• ACTION ITEM: Copying exactly, give the lines in the material below from the one with "Task: Click the Open Recall Check icon" to the one with "Switch to English", ends included, and nothing besides.

-- DATA SECTION follows --

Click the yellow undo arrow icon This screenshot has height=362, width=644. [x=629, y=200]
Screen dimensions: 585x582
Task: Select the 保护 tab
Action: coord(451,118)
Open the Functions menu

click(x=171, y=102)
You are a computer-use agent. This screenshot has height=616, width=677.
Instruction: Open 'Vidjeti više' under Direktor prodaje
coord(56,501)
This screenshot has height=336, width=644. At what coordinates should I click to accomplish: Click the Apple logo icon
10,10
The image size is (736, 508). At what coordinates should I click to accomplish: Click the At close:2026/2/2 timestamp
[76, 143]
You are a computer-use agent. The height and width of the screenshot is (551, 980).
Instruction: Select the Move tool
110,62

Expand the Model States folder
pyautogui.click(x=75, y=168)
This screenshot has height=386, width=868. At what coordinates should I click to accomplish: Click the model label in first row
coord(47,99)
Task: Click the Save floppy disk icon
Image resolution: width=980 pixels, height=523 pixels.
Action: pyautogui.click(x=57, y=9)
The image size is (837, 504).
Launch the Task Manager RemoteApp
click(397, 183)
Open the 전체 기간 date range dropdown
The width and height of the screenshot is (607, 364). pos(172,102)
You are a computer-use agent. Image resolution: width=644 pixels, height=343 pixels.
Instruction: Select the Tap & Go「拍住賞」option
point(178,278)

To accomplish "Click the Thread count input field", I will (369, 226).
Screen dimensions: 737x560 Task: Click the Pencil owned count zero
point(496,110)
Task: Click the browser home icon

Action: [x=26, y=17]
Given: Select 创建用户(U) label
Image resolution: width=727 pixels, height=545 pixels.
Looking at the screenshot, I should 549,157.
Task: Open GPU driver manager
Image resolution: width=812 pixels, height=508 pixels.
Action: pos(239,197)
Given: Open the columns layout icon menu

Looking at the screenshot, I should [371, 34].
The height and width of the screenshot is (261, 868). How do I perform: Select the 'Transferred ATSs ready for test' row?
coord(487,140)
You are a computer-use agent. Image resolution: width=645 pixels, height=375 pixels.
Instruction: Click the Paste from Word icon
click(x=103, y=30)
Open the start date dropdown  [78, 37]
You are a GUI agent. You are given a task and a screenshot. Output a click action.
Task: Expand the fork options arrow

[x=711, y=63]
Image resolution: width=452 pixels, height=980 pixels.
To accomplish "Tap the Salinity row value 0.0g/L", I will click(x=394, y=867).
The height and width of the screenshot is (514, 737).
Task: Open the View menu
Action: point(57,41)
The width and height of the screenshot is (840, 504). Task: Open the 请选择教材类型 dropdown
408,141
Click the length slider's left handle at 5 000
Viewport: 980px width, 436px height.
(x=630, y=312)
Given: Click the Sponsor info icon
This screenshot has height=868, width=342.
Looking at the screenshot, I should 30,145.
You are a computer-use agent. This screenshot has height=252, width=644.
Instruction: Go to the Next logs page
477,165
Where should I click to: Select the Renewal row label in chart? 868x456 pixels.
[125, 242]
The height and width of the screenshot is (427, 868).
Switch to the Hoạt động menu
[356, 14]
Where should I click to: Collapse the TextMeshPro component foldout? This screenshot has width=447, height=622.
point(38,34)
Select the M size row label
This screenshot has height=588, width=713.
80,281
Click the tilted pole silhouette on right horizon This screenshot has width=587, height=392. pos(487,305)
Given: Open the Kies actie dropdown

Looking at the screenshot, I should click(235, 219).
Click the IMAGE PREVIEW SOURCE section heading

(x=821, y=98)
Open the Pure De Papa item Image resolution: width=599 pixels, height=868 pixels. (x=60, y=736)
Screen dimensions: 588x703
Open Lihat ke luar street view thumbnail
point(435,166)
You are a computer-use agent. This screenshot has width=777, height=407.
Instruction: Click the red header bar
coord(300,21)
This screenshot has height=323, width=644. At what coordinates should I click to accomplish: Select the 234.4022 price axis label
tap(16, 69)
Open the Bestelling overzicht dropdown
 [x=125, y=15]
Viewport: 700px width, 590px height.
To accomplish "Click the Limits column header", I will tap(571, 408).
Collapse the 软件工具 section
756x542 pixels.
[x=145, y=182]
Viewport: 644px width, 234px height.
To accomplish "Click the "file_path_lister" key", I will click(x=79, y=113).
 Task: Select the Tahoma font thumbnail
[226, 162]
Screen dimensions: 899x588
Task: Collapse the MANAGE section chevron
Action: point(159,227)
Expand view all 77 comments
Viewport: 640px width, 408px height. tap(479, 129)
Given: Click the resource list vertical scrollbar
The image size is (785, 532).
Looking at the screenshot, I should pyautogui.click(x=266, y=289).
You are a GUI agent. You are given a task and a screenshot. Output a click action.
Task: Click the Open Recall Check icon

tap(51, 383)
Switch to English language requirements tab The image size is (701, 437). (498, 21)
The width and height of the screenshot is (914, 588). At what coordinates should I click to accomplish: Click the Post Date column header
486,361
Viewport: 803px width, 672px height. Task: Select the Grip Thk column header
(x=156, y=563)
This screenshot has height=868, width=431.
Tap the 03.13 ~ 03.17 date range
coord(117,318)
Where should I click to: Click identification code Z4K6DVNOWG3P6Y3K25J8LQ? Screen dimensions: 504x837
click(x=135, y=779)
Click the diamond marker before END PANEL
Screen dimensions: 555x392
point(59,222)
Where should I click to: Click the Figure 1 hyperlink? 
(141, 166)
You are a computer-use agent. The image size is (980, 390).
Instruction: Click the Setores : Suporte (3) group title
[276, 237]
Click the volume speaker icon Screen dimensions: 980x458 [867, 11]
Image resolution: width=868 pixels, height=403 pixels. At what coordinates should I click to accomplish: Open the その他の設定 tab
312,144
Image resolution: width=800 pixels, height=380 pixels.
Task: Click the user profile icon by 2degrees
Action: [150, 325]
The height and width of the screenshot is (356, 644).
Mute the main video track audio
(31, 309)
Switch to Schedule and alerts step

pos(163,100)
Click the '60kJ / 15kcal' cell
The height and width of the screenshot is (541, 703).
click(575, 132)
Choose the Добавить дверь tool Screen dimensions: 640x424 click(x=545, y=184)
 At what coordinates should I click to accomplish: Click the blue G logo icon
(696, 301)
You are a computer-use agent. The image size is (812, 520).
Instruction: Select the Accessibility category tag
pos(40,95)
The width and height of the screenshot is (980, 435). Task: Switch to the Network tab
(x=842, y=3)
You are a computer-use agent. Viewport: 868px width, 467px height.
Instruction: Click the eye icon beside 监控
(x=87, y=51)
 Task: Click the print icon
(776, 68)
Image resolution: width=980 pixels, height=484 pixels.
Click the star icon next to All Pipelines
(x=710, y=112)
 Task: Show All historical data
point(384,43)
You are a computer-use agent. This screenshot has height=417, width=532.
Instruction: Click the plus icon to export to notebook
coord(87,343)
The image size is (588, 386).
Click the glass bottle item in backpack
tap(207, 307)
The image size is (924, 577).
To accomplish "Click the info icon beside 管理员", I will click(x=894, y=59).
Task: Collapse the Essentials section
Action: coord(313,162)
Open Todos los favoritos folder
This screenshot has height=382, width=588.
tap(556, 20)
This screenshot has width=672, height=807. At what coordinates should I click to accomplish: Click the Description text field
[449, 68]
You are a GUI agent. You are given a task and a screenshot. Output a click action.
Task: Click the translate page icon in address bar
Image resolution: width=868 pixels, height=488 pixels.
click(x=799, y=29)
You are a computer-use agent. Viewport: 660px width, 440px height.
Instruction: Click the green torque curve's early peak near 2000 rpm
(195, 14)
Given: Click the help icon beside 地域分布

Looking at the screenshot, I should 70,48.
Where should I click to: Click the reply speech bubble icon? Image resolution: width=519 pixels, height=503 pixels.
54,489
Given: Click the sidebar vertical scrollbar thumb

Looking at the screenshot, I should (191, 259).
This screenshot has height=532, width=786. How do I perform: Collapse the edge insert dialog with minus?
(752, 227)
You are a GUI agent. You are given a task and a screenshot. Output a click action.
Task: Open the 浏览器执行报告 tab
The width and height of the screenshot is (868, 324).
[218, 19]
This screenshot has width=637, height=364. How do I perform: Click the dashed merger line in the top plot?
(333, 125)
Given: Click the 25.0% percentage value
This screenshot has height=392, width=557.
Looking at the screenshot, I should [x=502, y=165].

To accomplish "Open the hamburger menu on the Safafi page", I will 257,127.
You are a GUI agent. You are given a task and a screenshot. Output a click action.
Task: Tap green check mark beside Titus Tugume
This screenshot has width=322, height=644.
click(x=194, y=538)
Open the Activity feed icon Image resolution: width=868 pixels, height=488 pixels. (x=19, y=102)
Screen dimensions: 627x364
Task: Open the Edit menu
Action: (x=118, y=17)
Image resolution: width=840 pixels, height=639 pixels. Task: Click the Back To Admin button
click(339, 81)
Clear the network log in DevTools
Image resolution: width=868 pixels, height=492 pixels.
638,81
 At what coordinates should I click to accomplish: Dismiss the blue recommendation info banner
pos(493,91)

-- DATA SECTION concluded --

• ANSWER SPACE:
Task: Click the Open Recall Check icon

tap(51, 383)
Switch to English language requirements tab The image size is (701, 437). (498, 21)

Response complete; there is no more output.